彼はそういう星の元に生まれたような人ですからねぇ」

「どんな星の元よ……」

「不幸を呼び寄せる星、ですかねぇ……」

「嫌な星ね……」

「そうですね。あ、ここです……」

 ユーリは口許に笑みを浮かべたままで喉を鳴らしながら答えるが、通路の角を曲がると急に小走りで駆け出して一室の前に立ってマリンに一声掛け、両手で扉の取手を掴んで何度も体重を掛けなおしながら開け始めた。

「その扉、重いの?」

 前後に開くタイプではなく横にスライドさせる扉なのだが、ユーリの姿を見ていると、まるで電源の入っていない自動ドアを開けているようで、手伝うべきだと近付きながら問い掛けていた。

「ええ、少し……」

 小さく微笑んで答えるユーリに並んで扉を掴むと、体重を掛けて開けようと力を込めた。
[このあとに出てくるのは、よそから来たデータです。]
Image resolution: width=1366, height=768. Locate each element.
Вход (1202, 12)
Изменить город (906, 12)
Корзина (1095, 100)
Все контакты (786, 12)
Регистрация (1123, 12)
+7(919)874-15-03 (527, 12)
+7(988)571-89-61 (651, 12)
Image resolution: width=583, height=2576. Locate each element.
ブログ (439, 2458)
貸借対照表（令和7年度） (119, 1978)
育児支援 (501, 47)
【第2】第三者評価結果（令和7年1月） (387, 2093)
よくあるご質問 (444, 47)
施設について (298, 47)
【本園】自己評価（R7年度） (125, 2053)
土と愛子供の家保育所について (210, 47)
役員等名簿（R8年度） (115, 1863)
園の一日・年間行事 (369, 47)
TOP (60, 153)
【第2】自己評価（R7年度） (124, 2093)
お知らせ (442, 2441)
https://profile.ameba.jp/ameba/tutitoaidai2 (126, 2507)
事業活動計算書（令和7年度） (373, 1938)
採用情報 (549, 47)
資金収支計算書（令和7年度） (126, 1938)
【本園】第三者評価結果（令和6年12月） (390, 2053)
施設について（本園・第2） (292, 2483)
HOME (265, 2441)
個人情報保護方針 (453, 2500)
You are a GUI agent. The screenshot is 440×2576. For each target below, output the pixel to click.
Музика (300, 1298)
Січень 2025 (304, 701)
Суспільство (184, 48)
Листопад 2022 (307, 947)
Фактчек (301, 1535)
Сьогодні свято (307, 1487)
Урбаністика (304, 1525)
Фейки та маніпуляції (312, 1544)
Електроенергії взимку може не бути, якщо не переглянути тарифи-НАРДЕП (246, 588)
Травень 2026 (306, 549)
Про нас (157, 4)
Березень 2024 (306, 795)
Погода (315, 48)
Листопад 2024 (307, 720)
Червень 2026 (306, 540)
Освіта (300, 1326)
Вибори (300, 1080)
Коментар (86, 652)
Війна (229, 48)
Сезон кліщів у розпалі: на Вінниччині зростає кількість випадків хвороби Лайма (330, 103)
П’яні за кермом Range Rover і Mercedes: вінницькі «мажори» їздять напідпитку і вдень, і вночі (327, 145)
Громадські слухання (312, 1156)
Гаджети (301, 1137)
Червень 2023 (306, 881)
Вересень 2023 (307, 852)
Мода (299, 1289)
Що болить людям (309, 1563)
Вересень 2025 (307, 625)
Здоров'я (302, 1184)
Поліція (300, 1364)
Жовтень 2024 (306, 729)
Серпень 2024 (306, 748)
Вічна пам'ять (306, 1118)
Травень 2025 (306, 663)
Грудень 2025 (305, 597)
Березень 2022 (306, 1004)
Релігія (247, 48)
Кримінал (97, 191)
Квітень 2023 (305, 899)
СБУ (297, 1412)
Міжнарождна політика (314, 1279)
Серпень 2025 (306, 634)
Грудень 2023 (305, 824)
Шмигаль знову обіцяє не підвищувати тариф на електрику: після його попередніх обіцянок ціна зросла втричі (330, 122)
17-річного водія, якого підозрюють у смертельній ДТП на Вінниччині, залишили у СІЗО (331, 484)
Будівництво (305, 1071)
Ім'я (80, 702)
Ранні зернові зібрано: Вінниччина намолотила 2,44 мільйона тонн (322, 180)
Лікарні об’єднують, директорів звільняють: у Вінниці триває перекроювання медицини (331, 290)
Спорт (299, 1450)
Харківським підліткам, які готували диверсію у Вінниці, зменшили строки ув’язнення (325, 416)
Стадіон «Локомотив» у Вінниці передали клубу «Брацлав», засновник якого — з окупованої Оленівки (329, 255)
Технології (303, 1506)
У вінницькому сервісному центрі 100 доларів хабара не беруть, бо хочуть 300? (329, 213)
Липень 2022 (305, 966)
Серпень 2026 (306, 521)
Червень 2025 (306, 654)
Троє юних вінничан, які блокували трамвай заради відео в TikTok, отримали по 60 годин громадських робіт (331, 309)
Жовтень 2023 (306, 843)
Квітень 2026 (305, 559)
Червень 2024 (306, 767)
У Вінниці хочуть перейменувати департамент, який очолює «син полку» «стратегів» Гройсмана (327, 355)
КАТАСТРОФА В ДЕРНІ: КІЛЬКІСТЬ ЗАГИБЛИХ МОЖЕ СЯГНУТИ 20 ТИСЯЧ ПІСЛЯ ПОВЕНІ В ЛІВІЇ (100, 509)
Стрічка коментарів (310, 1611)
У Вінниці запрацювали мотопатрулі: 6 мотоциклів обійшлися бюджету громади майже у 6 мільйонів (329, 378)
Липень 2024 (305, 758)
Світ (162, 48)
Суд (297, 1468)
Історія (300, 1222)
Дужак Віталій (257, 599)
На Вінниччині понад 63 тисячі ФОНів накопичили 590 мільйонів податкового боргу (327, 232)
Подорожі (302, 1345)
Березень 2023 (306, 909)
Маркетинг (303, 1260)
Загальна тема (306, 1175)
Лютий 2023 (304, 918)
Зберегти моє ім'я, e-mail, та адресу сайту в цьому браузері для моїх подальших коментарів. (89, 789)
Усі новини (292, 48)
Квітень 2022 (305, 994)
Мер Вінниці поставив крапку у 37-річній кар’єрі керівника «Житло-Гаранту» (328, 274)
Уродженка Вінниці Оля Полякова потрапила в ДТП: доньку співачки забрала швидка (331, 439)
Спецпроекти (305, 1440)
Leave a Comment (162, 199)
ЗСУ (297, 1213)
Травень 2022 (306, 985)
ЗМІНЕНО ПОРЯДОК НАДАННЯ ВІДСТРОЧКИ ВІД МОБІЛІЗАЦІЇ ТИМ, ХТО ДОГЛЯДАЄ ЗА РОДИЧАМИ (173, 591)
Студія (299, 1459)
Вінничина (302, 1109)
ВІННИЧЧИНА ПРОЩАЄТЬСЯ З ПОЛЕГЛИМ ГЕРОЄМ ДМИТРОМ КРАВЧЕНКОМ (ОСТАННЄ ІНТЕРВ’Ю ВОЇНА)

 扉は、なるほど二人でならゆっくりとだが難なく開いていくが、女子一人ではかなり重いものだった。これではユーリがてこずるのは無理もないだろう。

「イングヴァイさん、もうそろそろ大丈夫ですよ?」

 扉から手を離して小さく息を着くユーリに声を掛けられて、顔を上げると人が通るには十分なくらいに扉が開いているのを確認してマリンも扉から手を離した。

「なんか、あまり力ないわよね? あんた……」

 恐らく扉を開けるのに使った力は同じくらいであろう。それなのに、ユーリはマリンの数倍は疲弊しているようだ。

「はい。私はか弱い女子ですので……」

「ああ、そう。いいわ、行きましょう」

 心配して聞いてみたが、軽口で返してくる彼女に真面目に心配するのが無駄なように思えて、溜息と一緒に吐き出すと僅かに扉が開いた病室の中へ足を踏み入れた。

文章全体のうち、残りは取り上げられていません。